The Sambhavna Trust Clinic (STC) receives over 180 victims of the Union Carbide gas leak everyday. It has to turn away patients as it lacks the resources to treat them all. The STC refuses to take corporate donations, not wanting to play into the PR propaganda machine, and is wary of the motivations of NGOs. “We think there is a need for space free from corporate manipulation,” said Satinath Sarangi, managing trustee of the STC.
The clinic is just 400 meters away from where 40 metric tonnes of lethal Methyl Iso-Cynate (MIC) gas billowed from the Dow Chemical subsidiary Union Carbide factory in 1984, exposing over 500,000 people, instantly killing some 8,000, and causing 25,000 deaths in the past 26 years. Today, some 120,000 to 150,000 people are chronically ill from exposure to MIC, approximately 10% of Bhopal’s population.

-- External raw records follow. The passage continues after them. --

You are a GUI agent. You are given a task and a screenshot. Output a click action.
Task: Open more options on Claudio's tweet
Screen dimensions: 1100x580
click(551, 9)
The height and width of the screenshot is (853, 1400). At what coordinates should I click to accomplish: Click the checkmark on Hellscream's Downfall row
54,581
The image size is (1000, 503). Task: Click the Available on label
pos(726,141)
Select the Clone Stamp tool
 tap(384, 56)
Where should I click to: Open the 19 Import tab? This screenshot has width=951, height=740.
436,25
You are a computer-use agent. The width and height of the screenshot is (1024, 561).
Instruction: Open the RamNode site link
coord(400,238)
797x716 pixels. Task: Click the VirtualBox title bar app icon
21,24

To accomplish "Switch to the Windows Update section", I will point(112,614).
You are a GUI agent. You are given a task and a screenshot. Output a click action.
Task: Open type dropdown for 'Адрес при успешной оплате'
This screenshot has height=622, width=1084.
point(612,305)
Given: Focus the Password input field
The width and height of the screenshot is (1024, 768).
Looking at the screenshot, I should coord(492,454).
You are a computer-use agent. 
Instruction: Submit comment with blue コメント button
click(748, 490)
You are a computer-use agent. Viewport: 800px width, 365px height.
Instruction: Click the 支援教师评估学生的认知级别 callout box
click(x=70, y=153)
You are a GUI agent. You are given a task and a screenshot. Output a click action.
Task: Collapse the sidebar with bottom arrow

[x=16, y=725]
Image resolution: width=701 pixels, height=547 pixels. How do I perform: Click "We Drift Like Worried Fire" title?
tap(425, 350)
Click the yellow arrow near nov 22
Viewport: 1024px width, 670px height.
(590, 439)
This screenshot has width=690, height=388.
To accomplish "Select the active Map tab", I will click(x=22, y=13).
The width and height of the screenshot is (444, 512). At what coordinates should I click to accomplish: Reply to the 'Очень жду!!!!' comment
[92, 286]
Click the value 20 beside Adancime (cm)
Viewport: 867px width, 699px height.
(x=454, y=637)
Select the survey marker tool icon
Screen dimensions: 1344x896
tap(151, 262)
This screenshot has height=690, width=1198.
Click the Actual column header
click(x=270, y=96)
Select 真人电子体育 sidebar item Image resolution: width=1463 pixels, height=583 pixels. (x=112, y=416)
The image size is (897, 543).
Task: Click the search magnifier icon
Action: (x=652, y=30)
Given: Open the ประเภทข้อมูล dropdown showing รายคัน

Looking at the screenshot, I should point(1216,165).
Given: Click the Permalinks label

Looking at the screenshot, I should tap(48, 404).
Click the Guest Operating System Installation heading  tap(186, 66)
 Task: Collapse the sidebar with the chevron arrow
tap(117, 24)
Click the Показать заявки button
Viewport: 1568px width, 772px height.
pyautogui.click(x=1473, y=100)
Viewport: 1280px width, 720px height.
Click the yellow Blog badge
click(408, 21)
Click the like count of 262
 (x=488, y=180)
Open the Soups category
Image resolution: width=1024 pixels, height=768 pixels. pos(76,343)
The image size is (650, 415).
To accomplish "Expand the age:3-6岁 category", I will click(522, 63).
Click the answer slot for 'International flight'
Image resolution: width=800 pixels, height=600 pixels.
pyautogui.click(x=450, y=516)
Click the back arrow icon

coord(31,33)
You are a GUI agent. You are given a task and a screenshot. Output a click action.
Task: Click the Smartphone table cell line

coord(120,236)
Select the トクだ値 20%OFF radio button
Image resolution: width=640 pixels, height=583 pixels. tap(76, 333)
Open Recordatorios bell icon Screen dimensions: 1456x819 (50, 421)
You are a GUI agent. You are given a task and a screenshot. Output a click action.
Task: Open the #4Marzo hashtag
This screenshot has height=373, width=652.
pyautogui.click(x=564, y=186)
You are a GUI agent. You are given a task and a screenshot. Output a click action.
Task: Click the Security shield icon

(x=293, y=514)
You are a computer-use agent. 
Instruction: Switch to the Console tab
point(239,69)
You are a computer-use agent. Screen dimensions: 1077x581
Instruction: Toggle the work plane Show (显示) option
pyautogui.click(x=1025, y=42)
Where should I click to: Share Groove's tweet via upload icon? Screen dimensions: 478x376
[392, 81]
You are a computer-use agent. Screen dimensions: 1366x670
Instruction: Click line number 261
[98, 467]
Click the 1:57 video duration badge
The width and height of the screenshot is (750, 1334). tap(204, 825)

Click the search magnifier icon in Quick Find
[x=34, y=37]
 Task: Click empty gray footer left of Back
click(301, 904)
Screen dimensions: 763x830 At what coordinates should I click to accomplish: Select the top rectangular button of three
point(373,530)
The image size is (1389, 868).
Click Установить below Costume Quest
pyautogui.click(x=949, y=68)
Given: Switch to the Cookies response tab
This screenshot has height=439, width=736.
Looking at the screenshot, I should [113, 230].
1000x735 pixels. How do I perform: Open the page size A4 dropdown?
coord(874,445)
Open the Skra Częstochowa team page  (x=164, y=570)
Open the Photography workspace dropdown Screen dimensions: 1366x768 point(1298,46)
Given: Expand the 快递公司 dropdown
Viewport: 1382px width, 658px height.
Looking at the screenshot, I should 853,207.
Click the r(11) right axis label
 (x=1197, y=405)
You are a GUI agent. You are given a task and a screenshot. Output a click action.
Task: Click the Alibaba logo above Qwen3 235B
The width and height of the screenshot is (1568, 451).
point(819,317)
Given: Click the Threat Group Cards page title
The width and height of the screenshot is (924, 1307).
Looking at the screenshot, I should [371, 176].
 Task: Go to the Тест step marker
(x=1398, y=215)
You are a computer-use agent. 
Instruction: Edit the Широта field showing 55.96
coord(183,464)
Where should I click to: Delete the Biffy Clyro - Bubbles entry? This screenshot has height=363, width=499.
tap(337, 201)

The MIC factory is visible from the second floor of the clinic, which was purposely built in the vicinity to treat the worst affected in a highly impoverished area of the city, with 24,000 Bhopalis registered with STC for long-term care.
The list of medical conditions is long, from respiratory problems, nerve disorders, blindness, chronic obstructive pulmonary disorder, brain damage, paralysis and gastric issues, to reproductive problems and stunted growth in children. According to a 2010 paper by the American Journal of Industrial Medicine, titled “Effects of Exposure of Parents to Toxic Gases in Bhopal on the Offspring,” of women pregnant at the time of exposure, 43.86% lost their child.
“Our data are suggestive of delayed growth of the male until puberty and some slowing of growth of the female after attaining puberty,” the report further states.
Gas exposure also weakened immune systems, which has resulted in survivors more prone to die of disease, whether malaria, tuberculosis (TB), typhoid or dengue fever.
“TB is four times higher here than elsewhere in the country as the immune system is weakened, according to studies by London School of Hygiene & Tropical Medicine,” said Sarangi. “The researcher, Dr Neil Andersson, said Bhopal was like chemical aids.”
A festering wound
The MIC gas leak in Bhopal ranks as one of the world’s worst industrial accidents, and is a glaring case of justice denied. It is a tragedy, and one that has been made far worse than it ever should have been by the criminal negligence of Union Carbide/Dow Chemical (UC/DC) and the Indian authorities. Both parties (the Indian government and Indian stakeholders had a 49.1% stake) have downplayed the number of deaths, the number of victims and withheld information on what happened that fateful night at the factory, as well as locking survivors into decades of legal battles in their quest for compensation. UC/DC absconded from its legal charges in India and the CEO at the time, Warren Anderson, has not been extradited from the US to India to face charges brought against him – an effigy of him is burned every year on the anniversary of the tragedy in Bhopal. On top of all of this, there has not been a thorough clean up of the MIC’s factory, its surroundings and the ponds full of toxic sludge.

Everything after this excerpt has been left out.